Part of a data file:
--
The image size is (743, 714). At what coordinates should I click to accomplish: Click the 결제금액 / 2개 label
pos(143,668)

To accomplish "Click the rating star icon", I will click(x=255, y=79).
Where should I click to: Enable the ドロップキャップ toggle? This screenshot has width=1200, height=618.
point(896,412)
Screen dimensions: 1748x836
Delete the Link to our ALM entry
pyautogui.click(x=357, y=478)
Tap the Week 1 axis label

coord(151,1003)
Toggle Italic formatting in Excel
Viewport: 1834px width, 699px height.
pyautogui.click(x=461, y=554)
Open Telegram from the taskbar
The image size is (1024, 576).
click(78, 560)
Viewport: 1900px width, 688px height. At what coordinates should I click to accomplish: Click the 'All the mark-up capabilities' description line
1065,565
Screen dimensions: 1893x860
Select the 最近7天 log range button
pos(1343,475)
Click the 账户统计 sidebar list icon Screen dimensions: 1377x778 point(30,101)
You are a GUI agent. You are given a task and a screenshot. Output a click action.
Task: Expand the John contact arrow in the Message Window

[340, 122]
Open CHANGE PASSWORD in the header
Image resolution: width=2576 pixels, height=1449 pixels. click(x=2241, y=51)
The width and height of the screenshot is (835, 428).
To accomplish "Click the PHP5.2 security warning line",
--
**Your goal**
Rewrite every line of the entries above as a numbered list, dropping the blank lines.

**Solution below**
1. The image size is (743, 714). At what coordinates should I click to accomplish: Click the 결제금액 / 2개 label
2. pos(143,668)
3. To accomplish "Click the rating star icon", I will click(x=255, y=79).
4. Where should I click to: Enable the ドロップキャップ toggle? This screenshot has width=1200, height=618.
5. point(896,412)
6. Screen dimensions: 1748x836
7. Delete the Link to our ALM entry
8. pyautogui.click(x=357, y=478)
9. Tap the Week 1 axis label
10. coord(151,1003)
11. Toggle Italic formatting in Excel
12. Viewport: 1834px width, 699px height.
13. pyautogui.click(x=461, y=554)
14. Open Telegram from the taskbar
15. The image size is (1024, 576).
16. click(78, 560)
17. Viewport: 1900px width, 688px height. At what coordinates should I click to accomplish: Click the 'All the mark-up capabilities' description line
18. 1065,565
19. Screen dimensions: 1893x860
20. Select the 最近7天 log range button
21. pos(1343,475)
22. Click the 账户统计 sidebar list icon Screen dimensions: 1377x778 point(30,101)
23. You are a GUI agent. You are given a task and a screenshot. Output a click action.
24. Task: Expand the John contact arrow in the Message Window
25. [340, 122]
26. Open CHANGE PASSWORD in the header
27. Image resolution: width=2576 pixels, height=1449 pixels. click(x=2241, y=51)
28. The width and height of the screenshot is (835, 428).
29. To accomplish "Click the PHP5.2 security warning line",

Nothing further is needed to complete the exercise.